# Gaming computer potential?



## Bungiex88 (Jan 2, 2016)

i built a computer couple years ago the specs are a quad core AMD 3.8ghz, 32gb ddr3 ram. My motherboard is a Asus m5a97 and a medium performance graphics card. I was thinking about making it a gaming pc. I was wondering if I upgraded the video card to a real good one would it be a good gaming computerize not. I'd like for it to be able to run games like battlefield and sports games with good quality settings on like ultra


----------



## Bearfootfarm (Jul 13, 2006)

It would probably do ok, but with the state of the art dedicated gaming consoles on the market, you'll find more games geared towards them than PC's, plus it's easier to play with controllers rather than a keyboard.


----------



## Bungiex88 (Jan 2, 2016)

When you say it would do ok is there something else I should change. I do have a PS4 that I do play games online. It's just there's this 1 game I really want to play but only out for pc for now and not coming to PS4 till late 2018 I wasn't sure if it would be worth making a pc adapt then after PS4 is obsolete I wouldn't have to buy a new console but I guess by that time what I put into a graphics card on the pc will be obsolete to so I'll just have to hold out till that game comes out for ps4


----------



## Gary in ohio (May 11, 2002)

Figure out what games you want to play and get a video card to support it. Quad core AMD is note the fastest of CPU's, will it support the games you want to play.


----------



## Bearfootfarm (Jul 13, 2006)

Bungiex88 said:


> I guess by that time what I put into a graphics card on *the pc will be obsolete*


Exactly.

No matter how much you put into the computer, it will be outdated in a couple of years, and most games will still be optimized for the consoles.
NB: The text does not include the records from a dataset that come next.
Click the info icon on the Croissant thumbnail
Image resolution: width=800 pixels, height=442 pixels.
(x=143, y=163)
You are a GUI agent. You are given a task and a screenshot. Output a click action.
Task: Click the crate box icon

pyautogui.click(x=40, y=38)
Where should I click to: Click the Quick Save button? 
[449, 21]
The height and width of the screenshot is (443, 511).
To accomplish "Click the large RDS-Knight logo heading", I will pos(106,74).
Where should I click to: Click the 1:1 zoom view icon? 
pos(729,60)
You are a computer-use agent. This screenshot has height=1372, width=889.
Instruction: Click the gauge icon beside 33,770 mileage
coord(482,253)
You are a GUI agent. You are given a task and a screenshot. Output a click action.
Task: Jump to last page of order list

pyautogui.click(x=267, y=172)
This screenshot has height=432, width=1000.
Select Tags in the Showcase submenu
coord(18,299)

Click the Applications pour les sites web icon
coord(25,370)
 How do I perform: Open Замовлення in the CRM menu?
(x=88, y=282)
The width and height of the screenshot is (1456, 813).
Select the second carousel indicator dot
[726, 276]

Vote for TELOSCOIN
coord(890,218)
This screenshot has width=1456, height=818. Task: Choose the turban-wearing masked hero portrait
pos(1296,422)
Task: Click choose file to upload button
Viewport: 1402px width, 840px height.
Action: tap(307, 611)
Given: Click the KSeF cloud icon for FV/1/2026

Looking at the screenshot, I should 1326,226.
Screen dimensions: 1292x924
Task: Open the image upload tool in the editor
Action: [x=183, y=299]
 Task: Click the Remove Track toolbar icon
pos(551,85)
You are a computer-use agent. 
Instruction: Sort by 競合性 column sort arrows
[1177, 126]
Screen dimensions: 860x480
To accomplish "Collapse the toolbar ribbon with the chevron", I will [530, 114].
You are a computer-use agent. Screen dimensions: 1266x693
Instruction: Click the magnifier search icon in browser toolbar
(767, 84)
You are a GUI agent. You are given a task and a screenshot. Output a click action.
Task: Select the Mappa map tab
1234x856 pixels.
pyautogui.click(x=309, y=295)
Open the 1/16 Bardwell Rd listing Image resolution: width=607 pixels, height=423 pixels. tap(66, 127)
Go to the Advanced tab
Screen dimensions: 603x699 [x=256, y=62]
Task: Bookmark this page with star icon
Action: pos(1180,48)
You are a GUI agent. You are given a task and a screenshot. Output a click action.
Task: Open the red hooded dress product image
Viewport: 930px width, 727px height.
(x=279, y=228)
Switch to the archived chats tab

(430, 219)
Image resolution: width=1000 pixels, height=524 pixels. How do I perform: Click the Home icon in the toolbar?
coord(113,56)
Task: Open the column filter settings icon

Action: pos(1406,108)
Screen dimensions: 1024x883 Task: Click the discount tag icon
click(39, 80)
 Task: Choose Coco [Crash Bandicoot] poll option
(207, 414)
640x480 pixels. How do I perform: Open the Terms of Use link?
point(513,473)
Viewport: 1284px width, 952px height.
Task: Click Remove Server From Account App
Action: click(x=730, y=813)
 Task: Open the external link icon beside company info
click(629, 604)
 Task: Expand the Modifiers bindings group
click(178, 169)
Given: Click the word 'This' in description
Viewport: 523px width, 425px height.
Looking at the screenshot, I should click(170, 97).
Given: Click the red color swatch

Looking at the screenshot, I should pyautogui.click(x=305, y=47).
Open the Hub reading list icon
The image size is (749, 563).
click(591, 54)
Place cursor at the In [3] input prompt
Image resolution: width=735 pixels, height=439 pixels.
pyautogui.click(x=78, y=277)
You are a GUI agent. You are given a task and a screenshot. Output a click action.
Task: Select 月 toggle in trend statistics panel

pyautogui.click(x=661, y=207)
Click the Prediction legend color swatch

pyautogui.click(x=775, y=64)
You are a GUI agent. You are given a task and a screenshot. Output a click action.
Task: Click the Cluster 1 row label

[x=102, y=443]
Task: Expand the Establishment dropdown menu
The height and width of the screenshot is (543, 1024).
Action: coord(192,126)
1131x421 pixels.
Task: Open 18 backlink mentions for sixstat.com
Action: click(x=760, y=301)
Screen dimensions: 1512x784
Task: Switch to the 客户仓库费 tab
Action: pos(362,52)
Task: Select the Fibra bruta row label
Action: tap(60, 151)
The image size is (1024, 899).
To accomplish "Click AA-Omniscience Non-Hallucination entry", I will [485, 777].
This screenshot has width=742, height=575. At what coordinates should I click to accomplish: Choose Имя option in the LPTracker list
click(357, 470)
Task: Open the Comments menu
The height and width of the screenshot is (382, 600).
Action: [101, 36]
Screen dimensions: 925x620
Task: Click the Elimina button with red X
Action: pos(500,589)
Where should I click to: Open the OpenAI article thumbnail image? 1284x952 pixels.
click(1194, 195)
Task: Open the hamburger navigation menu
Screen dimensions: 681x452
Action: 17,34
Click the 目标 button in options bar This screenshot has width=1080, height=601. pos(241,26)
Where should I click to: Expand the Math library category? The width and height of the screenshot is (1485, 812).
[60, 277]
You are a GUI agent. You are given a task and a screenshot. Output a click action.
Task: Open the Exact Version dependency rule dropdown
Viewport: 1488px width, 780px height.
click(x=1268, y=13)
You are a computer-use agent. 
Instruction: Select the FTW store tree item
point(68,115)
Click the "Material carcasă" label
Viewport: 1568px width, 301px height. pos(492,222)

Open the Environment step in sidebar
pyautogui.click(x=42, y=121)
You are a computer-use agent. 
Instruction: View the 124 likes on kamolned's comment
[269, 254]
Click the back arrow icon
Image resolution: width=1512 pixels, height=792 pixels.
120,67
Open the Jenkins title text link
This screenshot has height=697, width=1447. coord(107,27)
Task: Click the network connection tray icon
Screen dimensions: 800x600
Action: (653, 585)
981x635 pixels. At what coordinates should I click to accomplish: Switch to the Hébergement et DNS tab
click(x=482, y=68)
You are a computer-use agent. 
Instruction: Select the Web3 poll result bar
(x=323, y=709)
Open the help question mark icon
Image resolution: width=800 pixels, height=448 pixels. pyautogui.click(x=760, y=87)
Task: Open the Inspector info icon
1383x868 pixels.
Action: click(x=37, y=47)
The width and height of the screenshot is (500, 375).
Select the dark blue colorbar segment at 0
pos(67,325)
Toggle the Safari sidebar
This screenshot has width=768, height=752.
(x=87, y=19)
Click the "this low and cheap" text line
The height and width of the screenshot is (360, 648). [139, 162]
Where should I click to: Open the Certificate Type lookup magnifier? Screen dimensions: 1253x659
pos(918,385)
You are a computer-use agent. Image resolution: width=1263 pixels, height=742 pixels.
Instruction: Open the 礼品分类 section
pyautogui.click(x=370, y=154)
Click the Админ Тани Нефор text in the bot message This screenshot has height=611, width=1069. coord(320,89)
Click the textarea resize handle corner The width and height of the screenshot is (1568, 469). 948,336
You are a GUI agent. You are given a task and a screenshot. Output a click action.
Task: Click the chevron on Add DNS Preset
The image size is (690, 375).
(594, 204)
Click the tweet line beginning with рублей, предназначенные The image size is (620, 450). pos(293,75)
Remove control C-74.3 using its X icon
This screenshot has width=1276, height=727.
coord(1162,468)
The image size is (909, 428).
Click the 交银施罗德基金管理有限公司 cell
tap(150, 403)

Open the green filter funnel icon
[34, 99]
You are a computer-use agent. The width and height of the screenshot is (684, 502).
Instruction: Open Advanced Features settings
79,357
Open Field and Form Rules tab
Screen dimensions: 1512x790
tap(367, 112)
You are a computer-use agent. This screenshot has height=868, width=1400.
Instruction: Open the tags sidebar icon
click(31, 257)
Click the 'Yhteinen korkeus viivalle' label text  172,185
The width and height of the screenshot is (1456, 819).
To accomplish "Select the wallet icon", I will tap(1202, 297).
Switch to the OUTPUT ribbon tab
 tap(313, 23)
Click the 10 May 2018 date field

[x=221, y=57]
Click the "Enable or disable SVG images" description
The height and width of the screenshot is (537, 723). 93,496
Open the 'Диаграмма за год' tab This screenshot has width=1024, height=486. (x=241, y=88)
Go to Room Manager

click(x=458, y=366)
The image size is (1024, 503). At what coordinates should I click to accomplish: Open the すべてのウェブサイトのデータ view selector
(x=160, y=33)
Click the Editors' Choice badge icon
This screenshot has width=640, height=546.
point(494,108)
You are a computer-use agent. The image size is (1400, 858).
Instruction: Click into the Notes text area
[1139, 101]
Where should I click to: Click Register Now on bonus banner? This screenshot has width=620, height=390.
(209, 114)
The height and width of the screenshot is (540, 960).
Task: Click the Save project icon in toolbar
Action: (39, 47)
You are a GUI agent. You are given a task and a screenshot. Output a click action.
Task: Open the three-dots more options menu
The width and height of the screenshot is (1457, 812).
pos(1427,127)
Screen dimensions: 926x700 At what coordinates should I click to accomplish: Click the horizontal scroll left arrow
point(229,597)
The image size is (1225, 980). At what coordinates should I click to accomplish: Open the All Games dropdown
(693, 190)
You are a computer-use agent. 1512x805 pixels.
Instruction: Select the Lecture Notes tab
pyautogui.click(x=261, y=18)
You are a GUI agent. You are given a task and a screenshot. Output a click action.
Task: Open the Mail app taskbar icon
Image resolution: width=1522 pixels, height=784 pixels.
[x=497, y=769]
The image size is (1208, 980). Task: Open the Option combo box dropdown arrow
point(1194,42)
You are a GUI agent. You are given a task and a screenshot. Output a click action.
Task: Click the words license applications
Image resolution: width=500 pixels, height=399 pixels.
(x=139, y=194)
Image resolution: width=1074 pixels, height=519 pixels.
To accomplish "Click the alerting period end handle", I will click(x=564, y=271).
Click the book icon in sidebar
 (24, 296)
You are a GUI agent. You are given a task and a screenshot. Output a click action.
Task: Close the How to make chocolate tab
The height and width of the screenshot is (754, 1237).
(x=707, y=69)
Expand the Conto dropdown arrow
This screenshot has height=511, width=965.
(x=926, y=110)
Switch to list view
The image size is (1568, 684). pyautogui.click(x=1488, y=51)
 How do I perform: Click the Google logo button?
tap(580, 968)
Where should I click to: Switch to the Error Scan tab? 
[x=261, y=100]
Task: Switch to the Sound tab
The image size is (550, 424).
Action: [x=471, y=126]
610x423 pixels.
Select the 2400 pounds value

The upside to waiting is older games go way down in price a few months after they are introduced, and they have time to work out the bugs.

What's the game you want?


----------



## Bungiex88 (Jan 2, 2016)

Player Unknown Battlegrounds


----------



## Nevada (Sep 9, 2004)

Gaming quality video adapters are expensive right now because Ethereum mining is so profitable. I got into mining with two Radeon RX 470 adapters that I paid $170 each for, but Ethereum was only $10 to $15 when I started. Six months later, Ethereum is around $200, which has increased demand for mining equipment. You'll need about $350 each for the same cards I paid $170 for last winter.


----------



## Bearfootfarm (Jul 13, 2006)

Bungiex88 said:


> Player Unknown Battlegrounds


Sounds like a fun game, but I'll probably never get to play since there's no high speed internet out here at the end of the world.


----------



## Bungiex88 (Jan 2, 2016)

lol I wouldn't call outs high speed but it's better then dial up. Are area still had only dial up until 8 years ago. The fastest I can get at my place is 10mbs. Most ur high speed in the city is at least 50mbs. We have no cable or fiber anywhere near me


----------



## MoBookworm1957 (Aug 24, 2015)

My youngest son built a gaming computer which causes a brown out in his neighborhood.
Every time he turns it on full power.
He built this three years ago in college.
He's getting ready to build a new gaming computer.
Which means I will possibly be getting the old gaming computer.
Cause I get all the old stuff.
Which is why I have 5 modems, 4 routers,6 hard drives, 4 old gaming systems.


----------



## Meinecke (Jun 30, 2017)

Brown outs because of computer?!
You def need a UPS...hahaha
The mentioned CPU and RAM on this topic with a R9 270 or better should get you going for a while...
And as long you dont got crazy with ultra HD and useless stuff like that you should be good


----------



## Tobrok (Feb 2, 2021)

I think it's too complicated to do that.


----------



## Danaus29 (Sep 12, 2005)

This thread is quite old by gaming computer standards.


----------